Glade Park preps for fire season
Looking out from the Glade Park Fire Department several miles to the southwest, you can still see scarred land from the last major wildfire.
As the Hayman Fire and Coal Seam Fire ravaged other parts of Colorado in the summer of 2002, half of Glade Park was evacuated during the Dierich Creek Fire, which burned roughly 2,600 acres. Glade Park Fire Chief Rich Trotter recalls the logistical nightmare evacuating half of the town while the other half were phoning friends and family on the valley floor, asking them to haul trailers up for more anticipated evacuations.
Glade Park averages about 30 to 35 smaller-scale fires each summer, but has seen nothing on the scale of the 2002 blaze, Trotter said.

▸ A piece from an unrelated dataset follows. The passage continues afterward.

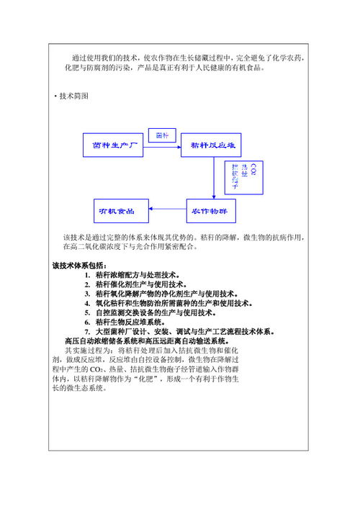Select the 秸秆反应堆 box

“We’ve been pretty lucky the last seven years not to have anything large,” Trotter said. “That’s very unusual for us.”
With luck, moisture and bit a planning, Trotter hopes to continue the trend.
Some 23 residents turned out Tuesday night at the Glade Park Fire Department for a presentation on steps to take toward reducing wildfire danger their properties. They also listened in on Bureau of Land Management fire fuels reduction proposals, still early in planning stages.
Fire officials said they were entertaining enhancement of natural fire barriers, including thinning out trees in various areas of concern. Funding sources and time frames for such work were not clear.
Little Park Road and 8 4/10 Road, areas of heavy tree growth, are being eyed for such projects, Trotter said.
By thinning trees adjacent to certain roads, they’d hamper fire’s ability to spread and ensure evacuation routes stay open during a crisis, officials said.
BLM fire specialist Lathan Johnson, who worked last summer’s destructive Pine Ridge Fire near DeBeque, said they would need private landowner support in Glade Park to undertake such efforts.
“Where we have interest is where we want to work,” Johnson said.